### TASK DESCRIPTION
The review of the counting study below names the simplified visual characteristics of the synthetic material the study relies on. List all of them.

### SOURCE TEXT
-- BEGIN --
The study's heavy reliance on synthetic data with simplified visual characteristics (uniform black backgrounds, no occlusions, grid-based layouts) severely limits claims about real-world applicability. Despite achieving >89% grounding F1 scores, significant spatial biases persist—LLaVA-OneVision exhibits a pronounced left-to-right performance degradation, while Qwen2.5-VL models struggle at bottom and right edges—undermining the reliability of coordinates as universal visual explanations. Furthermore, the observation that model-generated counts frequently disagree with the number of predicted coordinates in OOD settings (consistency dropping to 20-48% for some models) suggests that the interface between grounding and aggregation remains fragile and that coordinates alone do not guarantee correct reasoning.

“LLaVA-OneVision exhibits the most pronounced spatial biases, with performance progressively decreasing from left to right”
paper · Section 4.4
“Cons. 20.56”
paper · Table 2
Evidence and comparison

The evidence robustly supports the core claims regarding OOD generalization, with PtC substantially outperforming Direct Counting when extrapolating to counts beyond the training range (10-18 objects vs. 1-9). The comparison across four diverse LVLMs (Qwen2.5-VL, LLaVA-OneVision, InternVL3.5) strengthens generalizability, though the absence of larger proprietary models leaves open questions about scale effects. The mechanistic analysis through coordinate ablation and image ablation is methodologically sound, directly testing the hypothesis that spatial information drives performance gains rather than merely correlating with them. The finding that computing counts directly from the number of predicted coordinates yields higher accuracy than the model's own final answer (94.78% vs 46.54% for Qwen2.5-VL 7B) reveals a critical failure mode in how models aggregate grounded information.
-- END --
### DATA SHOWN
-- BEGIN --
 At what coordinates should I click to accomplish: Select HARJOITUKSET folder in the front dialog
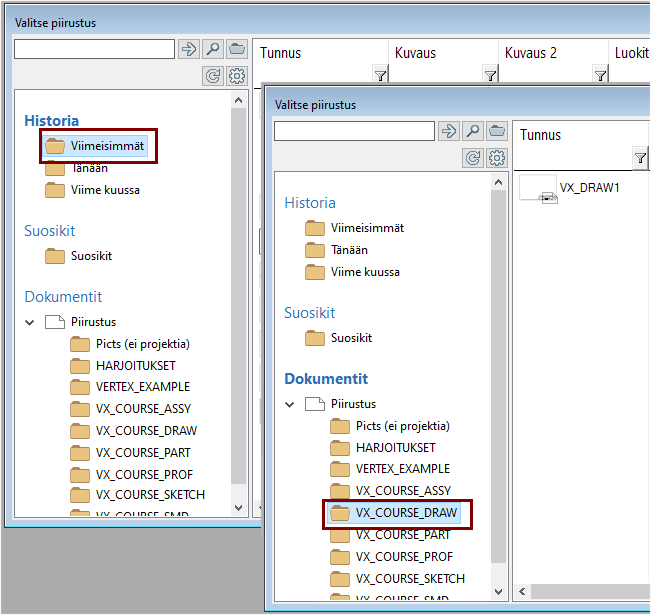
-- END --
### EXERCISE ANSWER
- Uniform black backgrounds
- No occlusions
- Grid-based layouts